It would, indeed, be a shame to not move forward on the development of a fusion reactor. Having written a term paper on fusion versus fission, energy of the future, back in my college days (circa 1973), I have followed the fusion debate with great interest.
Great strides have been made since that time. Back then, the biggest obstacle was containing the reaction long enough to reach the break even point, energy expended versus energy created, which entailed containing the reaction within a magnetic bottle long enough to harvest the energy. They have since then, exceeded and overcome that obstacle, the hurdle now is to build a big enough reactor to create the huge potential a fusion reactor provides for energy.
It is the amount of energy that a fusion reactor will create that makes it's location, other than for geopolitical reasons, irrelevant. I do not understand the choices of France or Japan, as the reactor should be located in a sparsely populated area. One, because of the large size this reactor will have to be, and two, safety, should an unlikely breach occur. While there is no radiation involved, as with fission (nuclear) reactors, there is incredible heat (50 million degrees), basically, the temperature of the sun being confined within that fusion reactor. As there are no materials on earth that can contain that heat, thus inertial or magnetic fields are the chosen methods of containment. Laser fusion appears to be the most promising method for creating a sustainable fusion reaction.
Why is fusion the energy source of the future ? Because the fuel used for it is plentiful, renewable and inexpensive. What is this fuel ? It is water, specifically heavy water, also called deuterium (exists naturally) and tritium (created, does not exist naturally)). Below is an explanation and description of these fuels, their availability, and their energy output.
Deuterium: One gallon of water contains 1/8 gram of deuterium. If fully burned in fusion reactions, the energy output would be equivalent to 300 gallons of gasoline.
In other words, the available energy supply of fusion fuel is equivalent to filling the Atlantic and Pacific oceans 300 times with gasoline. If fusion can be successfully harnessed, it could satisfy the entire world's electrical energy needs for millions of years. Fusion can also produce hydrogen which may be useful for transportation.
Tritium: This nucleus has a half-life of 14 years. Thus tritium does not exist naturally. To make the tritium component of the fuel, one combines a fast neutron with a lithium nucleus: lithium 6 + neutron => tritium + helium
http://other.nrl.navy.mil/LaserFusionEnergy/fusionfuels.html
The above site will provide you with you valuable information on fusion technology that will bring about the end of dependence on fossil fuels.
Why fusion over all the other choices for energy creation ?

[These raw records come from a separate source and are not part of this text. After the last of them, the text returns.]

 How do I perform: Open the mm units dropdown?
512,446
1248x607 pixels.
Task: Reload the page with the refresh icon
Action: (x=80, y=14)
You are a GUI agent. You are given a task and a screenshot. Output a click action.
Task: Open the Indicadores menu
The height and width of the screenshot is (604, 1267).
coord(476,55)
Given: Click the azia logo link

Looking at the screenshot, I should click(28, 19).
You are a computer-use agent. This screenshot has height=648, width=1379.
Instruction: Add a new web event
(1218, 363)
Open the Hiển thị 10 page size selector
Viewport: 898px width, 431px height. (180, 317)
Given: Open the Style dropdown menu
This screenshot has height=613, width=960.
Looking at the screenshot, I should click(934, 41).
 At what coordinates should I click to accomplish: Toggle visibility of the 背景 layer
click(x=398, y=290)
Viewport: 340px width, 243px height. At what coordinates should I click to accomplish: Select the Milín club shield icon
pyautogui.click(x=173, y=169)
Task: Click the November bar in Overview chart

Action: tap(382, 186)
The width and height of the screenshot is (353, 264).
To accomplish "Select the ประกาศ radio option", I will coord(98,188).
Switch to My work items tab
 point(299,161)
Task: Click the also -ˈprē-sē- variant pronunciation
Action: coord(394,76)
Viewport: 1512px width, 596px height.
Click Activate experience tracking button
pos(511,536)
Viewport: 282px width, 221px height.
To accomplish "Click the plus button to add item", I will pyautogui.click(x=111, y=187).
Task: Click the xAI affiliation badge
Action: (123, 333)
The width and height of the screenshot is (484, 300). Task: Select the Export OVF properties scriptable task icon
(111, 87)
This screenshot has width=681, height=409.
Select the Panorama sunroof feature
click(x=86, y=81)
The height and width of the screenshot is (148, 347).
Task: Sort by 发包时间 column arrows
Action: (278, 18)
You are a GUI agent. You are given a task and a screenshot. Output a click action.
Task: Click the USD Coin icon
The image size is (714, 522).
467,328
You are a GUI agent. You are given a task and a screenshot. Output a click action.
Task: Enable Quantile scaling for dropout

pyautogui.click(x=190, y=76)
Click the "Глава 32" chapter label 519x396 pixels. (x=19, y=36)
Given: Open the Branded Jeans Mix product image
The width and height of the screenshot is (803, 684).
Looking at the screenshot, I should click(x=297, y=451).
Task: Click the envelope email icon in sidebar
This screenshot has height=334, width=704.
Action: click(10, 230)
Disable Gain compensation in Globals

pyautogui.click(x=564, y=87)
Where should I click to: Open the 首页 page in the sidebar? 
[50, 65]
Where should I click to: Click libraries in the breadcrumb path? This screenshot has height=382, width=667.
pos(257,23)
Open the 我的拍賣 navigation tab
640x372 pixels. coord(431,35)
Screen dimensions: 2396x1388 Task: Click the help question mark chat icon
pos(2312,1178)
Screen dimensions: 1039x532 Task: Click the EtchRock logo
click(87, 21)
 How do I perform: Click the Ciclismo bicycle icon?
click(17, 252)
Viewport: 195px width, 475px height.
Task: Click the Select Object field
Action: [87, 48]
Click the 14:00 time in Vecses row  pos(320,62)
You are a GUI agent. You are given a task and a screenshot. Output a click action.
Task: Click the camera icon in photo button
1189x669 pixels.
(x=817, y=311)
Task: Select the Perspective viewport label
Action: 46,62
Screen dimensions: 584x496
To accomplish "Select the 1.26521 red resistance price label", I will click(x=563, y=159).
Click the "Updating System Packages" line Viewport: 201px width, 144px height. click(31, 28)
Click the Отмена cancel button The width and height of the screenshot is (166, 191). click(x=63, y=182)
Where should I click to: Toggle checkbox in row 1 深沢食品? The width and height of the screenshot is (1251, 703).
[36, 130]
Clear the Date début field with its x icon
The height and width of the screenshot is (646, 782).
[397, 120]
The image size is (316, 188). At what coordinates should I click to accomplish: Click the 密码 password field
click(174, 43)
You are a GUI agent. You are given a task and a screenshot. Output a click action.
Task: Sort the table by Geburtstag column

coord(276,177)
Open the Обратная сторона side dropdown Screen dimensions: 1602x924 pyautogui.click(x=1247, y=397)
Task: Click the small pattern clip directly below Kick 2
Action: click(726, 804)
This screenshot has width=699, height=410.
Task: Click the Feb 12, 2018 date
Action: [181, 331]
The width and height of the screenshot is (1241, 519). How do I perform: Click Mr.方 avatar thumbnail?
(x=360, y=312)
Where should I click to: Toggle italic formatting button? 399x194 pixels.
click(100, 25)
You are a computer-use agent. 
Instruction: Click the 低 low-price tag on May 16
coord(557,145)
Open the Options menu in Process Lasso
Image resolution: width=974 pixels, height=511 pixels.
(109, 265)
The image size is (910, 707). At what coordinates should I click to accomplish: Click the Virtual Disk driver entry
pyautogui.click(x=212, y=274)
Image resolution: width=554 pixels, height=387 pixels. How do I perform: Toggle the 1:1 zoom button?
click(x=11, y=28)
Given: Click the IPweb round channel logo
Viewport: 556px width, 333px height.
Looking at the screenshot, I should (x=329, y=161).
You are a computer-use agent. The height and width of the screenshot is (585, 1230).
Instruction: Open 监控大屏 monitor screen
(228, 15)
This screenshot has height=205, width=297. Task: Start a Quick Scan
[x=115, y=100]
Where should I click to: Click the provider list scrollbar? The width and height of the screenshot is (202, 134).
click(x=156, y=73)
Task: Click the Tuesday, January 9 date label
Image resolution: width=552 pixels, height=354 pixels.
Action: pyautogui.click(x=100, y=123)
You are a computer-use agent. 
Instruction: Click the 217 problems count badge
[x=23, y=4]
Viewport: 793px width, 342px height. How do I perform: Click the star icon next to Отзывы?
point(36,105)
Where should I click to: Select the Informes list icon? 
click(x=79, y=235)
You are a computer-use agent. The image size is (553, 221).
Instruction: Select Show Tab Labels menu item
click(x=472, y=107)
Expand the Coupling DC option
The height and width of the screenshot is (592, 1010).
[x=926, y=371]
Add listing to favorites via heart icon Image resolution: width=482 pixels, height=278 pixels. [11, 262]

Compared to coal, gas and oil:
- Fusion has no carbon emissions and no risk of global warming
Compared to fission:
- Fusion can't blow up; can't melt down
- Fusion has (ideally) very low radioactivity; waste can be shallow buried
- Fusion has a low risk of nuclear materials proliferation
Compared to solar and wind:
- Fusion is a concentrated energy source
- Fusion is always available, without storage
- Fusion is an abundant fuel, available to all nations:
- Coal will last a few hundred years; natural gas about a hundred years; fission thousands of years; fusion million of years
The hydrogen powered engine is an off shoot of this fusion technology. The benefits to the environment and making the world energy independent is immeasureable. Fusion energy is completely clean, no pollutants, and the amount of energy it creates would leave no shortages anywhere that was connected into the grid.
Certainly, but not in areas that involve personal risktaking, or in areas that tread on some crackpot's sensitive little toesies. This is why NASA has brought us pretty good unmanned probles, while manned programs have languished. This is why, after having come up with the basic idea underlying the Internet, actual implementation of an idea that threatened government control verr information was left to the commercial sector.
There is one "loophole". If you can sell a new technology to the military and have it developed as a black program, hazardous research can be jammed ahead away from public scrutiny.